** INFORMATION PROVIDED follows **

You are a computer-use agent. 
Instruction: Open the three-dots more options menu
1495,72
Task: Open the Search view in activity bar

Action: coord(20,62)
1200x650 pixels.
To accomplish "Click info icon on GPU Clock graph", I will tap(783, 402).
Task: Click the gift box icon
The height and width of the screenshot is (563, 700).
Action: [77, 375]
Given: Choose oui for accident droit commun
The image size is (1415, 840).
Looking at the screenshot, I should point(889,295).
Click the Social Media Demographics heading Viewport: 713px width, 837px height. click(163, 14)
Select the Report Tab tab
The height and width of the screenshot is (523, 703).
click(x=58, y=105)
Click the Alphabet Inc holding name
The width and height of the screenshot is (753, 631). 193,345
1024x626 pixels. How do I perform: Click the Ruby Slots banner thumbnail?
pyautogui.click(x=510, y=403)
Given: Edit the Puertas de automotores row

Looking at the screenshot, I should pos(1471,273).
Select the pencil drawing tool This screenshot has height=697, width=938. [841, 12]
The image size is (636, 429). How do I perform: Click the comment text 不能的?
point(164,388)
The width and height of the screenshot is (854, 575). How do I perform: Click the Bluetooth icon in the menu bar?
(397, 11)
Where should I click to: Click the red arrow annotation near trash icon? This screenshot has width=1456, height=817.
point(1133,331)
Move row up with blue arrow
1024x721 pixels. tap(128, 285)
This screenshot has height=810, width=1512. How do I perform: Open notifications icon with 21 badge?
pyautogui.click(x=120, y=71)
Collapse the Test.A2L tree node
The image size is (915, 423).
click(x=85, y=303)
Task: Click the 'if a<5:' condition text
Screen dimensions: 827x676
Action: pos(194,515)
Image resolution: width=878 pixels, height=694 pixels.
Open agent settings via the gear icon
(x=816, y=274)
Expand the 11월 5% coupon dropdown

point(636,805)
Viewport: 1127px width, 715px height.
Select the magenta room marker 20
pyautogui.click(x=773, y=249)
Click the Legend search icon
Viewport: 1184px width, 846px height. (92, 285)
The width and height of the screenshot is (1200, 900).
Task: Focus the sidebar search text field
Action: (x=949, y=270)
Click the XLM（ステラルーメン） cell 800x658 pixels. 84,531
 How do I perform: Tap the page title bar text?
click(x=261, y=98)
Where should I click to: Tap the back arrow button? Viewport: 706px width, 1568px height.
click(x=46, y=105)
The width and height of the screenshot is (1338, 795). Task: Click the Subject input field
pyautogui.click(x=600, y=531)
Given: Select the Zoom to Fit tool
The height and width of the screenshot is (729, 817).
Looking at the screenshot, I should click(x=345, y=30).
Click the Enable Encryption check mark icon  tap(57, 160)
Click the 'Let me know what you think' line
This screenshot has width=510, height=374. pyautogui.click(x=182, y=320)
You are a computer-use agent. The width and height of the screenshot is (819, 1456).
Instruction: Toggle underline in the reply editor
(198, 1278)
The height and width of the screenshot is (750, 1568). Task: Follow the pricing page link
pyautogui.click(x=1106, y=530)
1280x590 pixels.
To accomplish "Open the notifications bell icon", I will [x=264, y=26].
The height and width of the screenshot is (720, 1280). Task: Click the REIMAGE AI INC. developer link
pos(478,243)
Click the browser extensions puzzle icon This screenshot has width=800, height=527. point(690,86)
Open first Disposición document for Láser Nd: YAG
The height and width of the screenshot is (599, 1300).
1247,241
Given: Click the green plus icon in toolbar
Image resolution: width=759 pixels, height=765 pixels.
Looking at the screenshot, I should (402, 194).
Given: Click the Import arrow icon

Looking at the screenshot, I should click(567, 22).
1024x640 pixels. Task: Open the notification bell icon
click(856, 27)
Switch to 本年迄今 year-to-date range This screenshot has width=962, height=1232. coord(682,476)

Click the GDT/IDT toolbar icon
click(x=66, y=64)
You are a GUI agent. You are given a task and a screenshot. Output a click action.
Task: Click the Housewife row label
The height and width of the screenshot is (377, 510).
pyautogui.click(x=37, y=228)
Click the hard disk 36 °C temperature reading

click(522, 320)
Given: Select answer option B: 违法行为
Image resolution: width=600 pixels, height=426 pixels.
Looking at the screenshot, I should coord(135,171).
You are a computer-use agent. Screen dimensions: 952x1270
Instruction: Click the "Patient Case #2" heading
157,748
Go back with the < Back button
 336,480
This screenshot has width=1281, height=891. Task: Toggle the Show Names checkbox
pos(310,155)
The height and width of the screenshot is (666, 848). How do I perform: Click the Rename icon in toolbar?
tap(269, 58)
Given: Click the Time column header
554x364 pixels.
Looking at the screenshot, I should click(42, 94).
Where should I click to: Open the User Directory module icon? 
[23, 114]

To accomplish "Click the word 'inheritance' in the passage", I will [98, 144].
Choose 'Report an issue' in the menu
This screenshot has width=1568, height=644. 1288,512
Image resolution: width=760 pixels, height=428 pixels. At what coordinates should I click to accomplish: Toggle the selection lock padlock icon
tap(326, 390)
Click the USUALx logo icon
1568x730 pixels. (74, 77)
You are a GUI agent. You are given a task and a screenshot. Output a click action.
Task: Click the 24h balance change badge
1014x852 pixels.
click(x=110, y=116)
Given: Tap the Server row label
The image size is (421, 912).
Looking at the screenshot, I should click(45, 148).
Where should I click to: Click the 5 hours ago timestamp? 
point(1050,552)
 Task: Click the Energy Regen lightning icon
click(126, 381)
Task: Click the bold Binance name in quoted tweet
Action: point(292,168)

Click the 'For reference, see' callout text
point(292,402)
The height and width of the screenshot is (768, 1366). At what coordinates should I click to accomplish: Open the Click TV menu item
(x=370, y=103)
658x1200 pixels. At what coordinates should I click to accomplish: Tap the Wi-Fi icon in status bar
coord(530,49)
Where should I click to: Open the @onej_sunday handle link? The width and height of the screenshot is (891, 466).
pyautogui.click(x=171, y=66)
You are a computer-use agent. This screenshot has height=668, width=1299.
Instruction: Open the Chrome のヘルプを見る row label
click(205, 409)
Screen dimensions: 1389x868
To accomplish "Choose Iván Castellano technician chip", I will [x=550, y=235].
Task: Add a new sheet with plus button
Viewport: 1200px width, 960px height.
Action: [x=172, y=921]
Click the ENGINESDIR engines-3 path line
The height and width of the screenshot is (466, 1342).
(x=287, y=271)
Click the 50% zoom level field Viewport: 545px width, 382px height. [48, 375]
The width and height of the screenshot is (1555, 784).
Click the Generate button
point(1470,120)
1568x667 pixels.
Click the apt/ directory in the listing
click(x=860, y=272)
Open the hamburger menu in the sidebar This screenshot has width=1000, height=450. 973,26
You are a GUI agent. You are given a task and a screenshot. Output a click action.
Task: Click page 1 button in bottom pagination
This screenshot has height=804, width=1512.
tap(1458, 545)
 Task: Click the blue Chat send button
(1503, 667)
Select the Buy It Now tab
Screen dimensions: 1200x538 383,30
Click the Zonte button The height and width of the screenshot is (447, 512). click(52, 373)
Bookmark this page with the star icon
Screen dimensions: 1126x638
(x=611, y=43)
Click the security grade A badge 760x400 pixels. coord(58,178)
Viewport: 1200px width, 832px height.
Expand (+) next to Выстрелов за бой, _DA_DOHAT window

** End of INFORMATION PROVIDED **

• ASSIGNMENT
Using the data above, count the lines where "will" appears. Reply with the number only.

• YOUR SOLUTION
4